Transendocytosed Notch1 structures are internal and disconnected from the plasma membrane. (A) Staining protocol to distinguish surface and internal N1 (see Materials and methods for details). (B) Validation of protocol in A. L cells expressing Dll1 with HA tags on either the intracellular (Dll1-HA) or extracellular (HA-Dll1) domain were fixed and stained for surface HA with mouse HA antibody (262K) and anti–mouse Alexa Fluor 568 (red).

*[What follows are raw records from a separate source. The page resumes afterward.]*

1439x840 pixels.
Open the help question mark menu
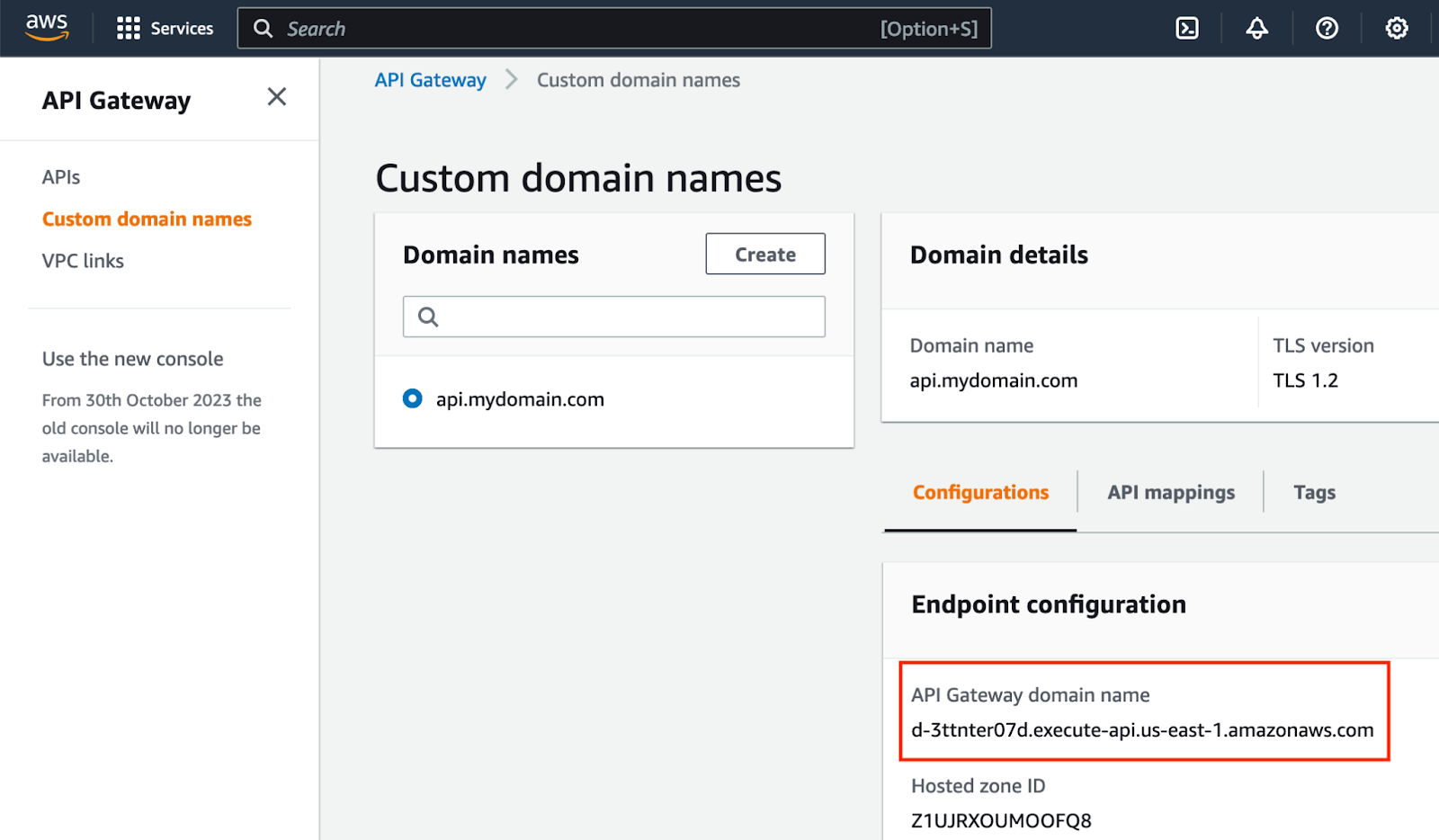[x=1327, y=29]
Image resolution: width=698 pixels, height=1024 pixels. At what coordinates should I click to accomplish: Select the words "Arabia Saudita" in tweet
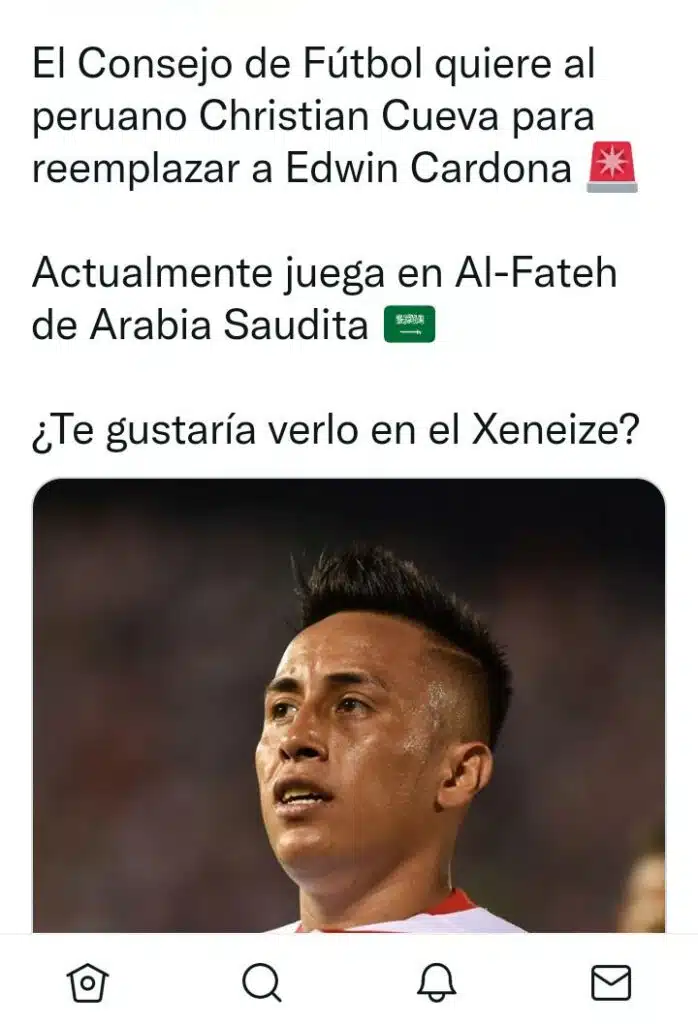pyautogui.click(x=229, y=325)
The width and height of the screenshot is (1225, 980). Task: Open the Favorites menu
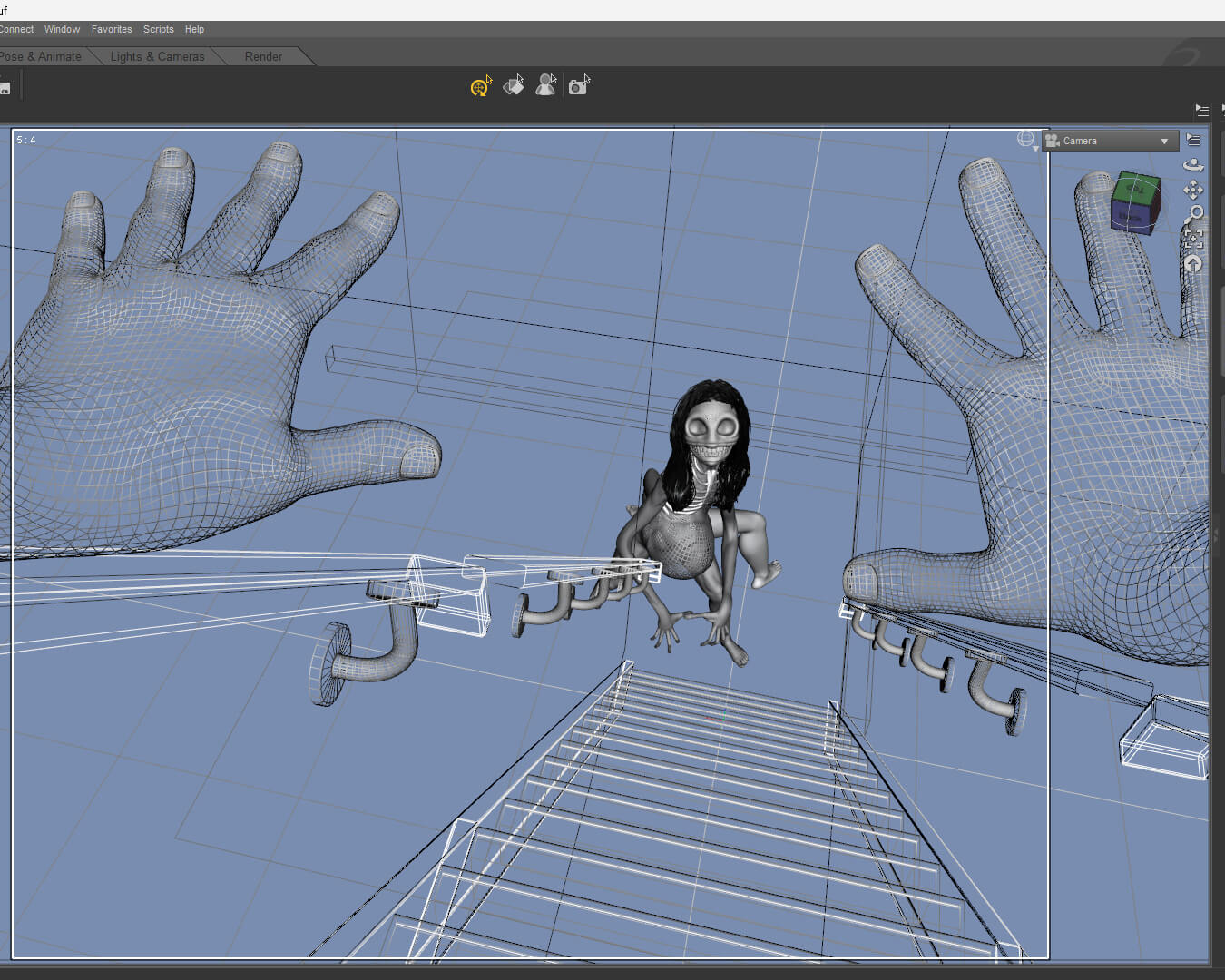pos(112,29)
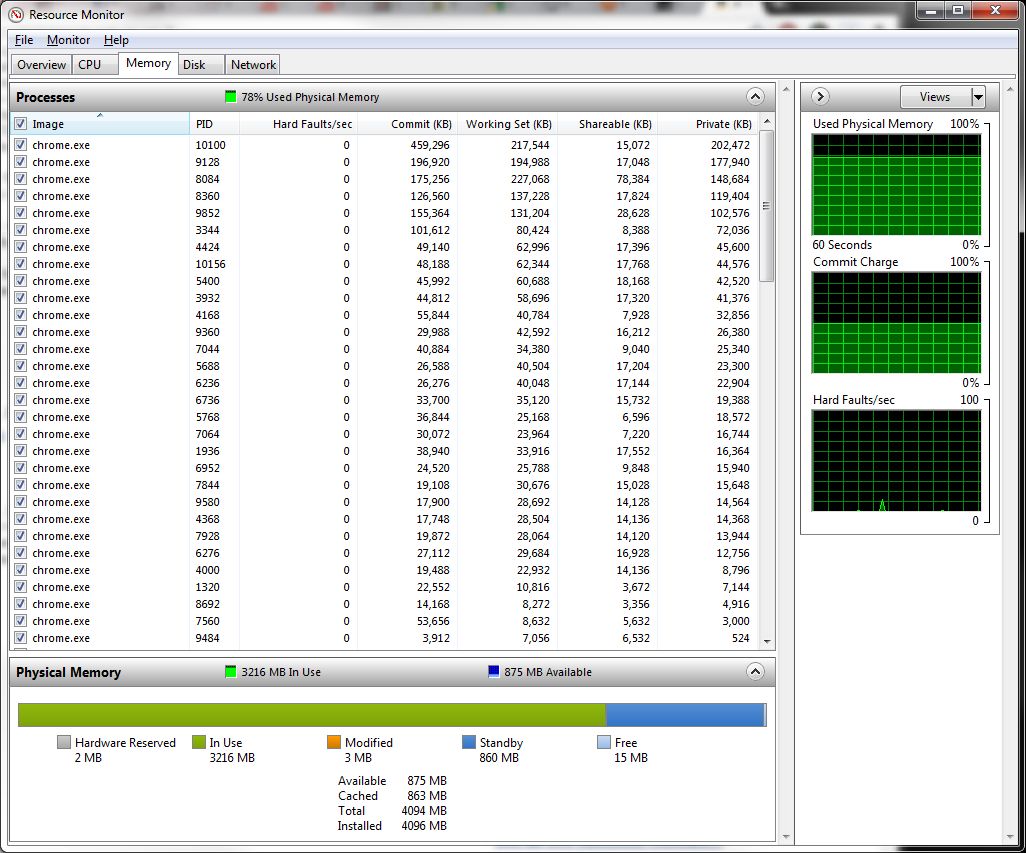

After permeabilization, cells were stained for total HA (surface and intracellular) with an HA antibody (16B12) conjugated to Alexa Fluor 488 (green) and imaged by confocal and DIC microscopy. (C) Cocultures of HA-N1 cells with Dll1 or J1 cells were fixed and stained with rabbit anti-ECD antibodies to Dll1 or J1 and anti–rabbit Alexa Fluor 633 antibodies (blue) to label the surface of the ligand cell, followed by staining for surface N1 N terminus with a mouse HA antibody (262K) and anti–mouse Alexa Fluor 568 (red). After permeabilization, cells were stained for total N1 N terminus (surface and intracellular) with an HA antibody (16B12) conjugated to Alexa Fluor 488 (green), and imaged by confocal and DIC microscopy. Arrows indicate N1 N terminus on both the Notch cell surface (yellow) and the ligand cell surface (white). Arrowheads indicate internal N1 N terminus detected within ligand cells (green). Boxes denote enlarged regions. (D) Transendocytosis was quantified by examining Dll1 or J1 cells for N1 N terminus detected exclusively after permeabilization (see Materials and methods). Error bars represent the SEM. Images from each experiment were uniformly adjusted using the levels function in Photoshop. Bars, 5 μm.